The Pitch: It’s fitting that after four editions of Toy Story over the last 25 years, numerous spin-off shows and games, and a still-undisputed legacy status, Pixar simply wasn’t done telling stories in this universe. But this one is a bit of a curveball: In the year 1995, a young boy named Andy is given an action figure of Buzz Lightyear, a space ranger who served as the protagonist in Andy’s favorite film. Lightyear is that film. Lightyear promises to be the definitive origin story of one of the film’s most iconic characters, complete with a sci-fi backdrop, his signature attitude and catchphrase, and a major appearance from Buzz’s primary antagonist, Zurg.
Though they’ve traded Tim Allen for Chris Evans in the recording booth, there’s undoubtedly a classic Pixar feel to Lightyear. The film follows Buzz as he and his commanding officer, Alisha Hawthorne (voiced by Uzo Aduba), are marooned on a habitable but less-than-ideal planet with their crew. As Buzz works tirelessly to create an escape plan for their Star Command colony, he comes face to face with the cost of his pursuit (with some help from Einstein’s theory of relativity).
The film’s director and co-writer, Angus Maclane, does a great job hammering in the film’s token moral message — that mistakes shape who we are, and, to quote another iconic Disney character, “the past is in the past.” These concepts are dealt with wisdom, empathy, and levity, and in true Pixar fashion, with a universality that ebbs and flows beyond cliche.
Perhaps one of the biggest wins for Lightyear comes not just in its storytelling, but its reflection of humanity: Not only does Lightyear feature a black and queer central character for one of the first times in Disney history, its cast of characters are delightfully grounded and realistic. Hawthorne’s granddaughter Izzy (voiced by Keke Palmer) is an ambitious, albeit inexperienced, junior Star Command cadet, and her band of friends Darby (voiced by Dale Soules) and Mo (voiced by Taika Waititi — a true highlight) are both hilarious and heartwarming.
But no one steals the show quite like Sox (voiced by Peter Sohn), Buzz’s robot cat designed to help him with his transition back from space. Besides being a super-powered, highly intelligent robot, Sox is a typical cat by all means — but his witty quips, absurd “robot cat” noises, and heroic efforts to help Buzz and his crew give Lightyear a sense of levity and brightness that the very best Pixar films display.
Hi-(Sci)Fi: While Pixar aren’t necessarily averse to science fiction, Lightyear leans harder into the genre than, say, the dystopian commentary of WALL-E. Front and center in the plot is the aspect of time — as Buzz continues to test the escape route from the planet, he must find the right combination of energy crystals to achieve hyperspeed flight. Yet, each time he tests the crystals with a solo flight around the planet’s neighboring star, it takes him only four minutes, but four years pass down on the planet.

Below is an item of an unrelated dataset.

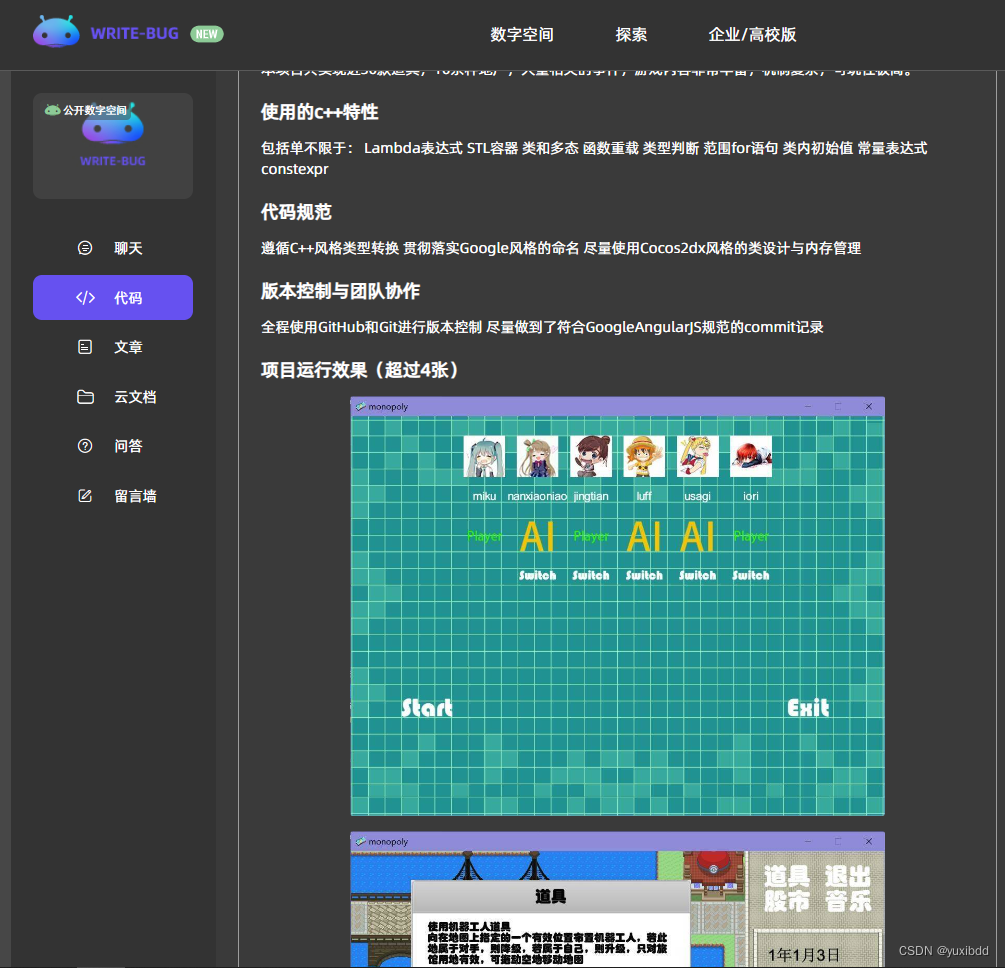Click the NEW badge beside WRITE-BUG
This screenshot has width=1005, height=968.
[206, 33]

Eventually, Buzz finds the right combination, but the amount of time that has passed on Star Command’s planet has led to massive changes — entire lifetimes have occurred while Buzz has only aged about 3 weeks. This plot device is explained and presented thoroughly, as if Lightyear‘s creators set out to make “Interstellar, but for kids.” Eventually, he returns to the planet to notice that a massive ship looms over the planet, and an army of robots who serve a mysterious figure named Zurg pose a major threat.
But beyond the creative timeline shifts, Lightyear embraces the lore of sci-fi with open arms. The aesthetic principles of Star Command are expanded upon greatly, complete with a fascinatingly round spaceship for the crew (that Buzz affectionately calls “The Turnip,” because it “looks like a root vegetable”). Other spaceships echo the angular structures of Star Wars vehicles — and Buzz and Alisha use a sort of “lightsaber” as their weapon of choice — but even though both Pixar and Star Wars share the same parent company, there’s less of an homage than one might think.
It also bears mentioning that we only see the one planet that Buzz and his crew are marooned on; so rather than have a Star Trek-style journey through multiple planets, ecosystems and alien lifeforms, Pixar decided to keep the box relatively closed in favor of maximizing the story and arc at hand. Besides, it’s well established that Buzz has spent a great deal of his life exploring these other planets, and it makes Buzz’s quest to get his crew moving through space again much more serious and urgent.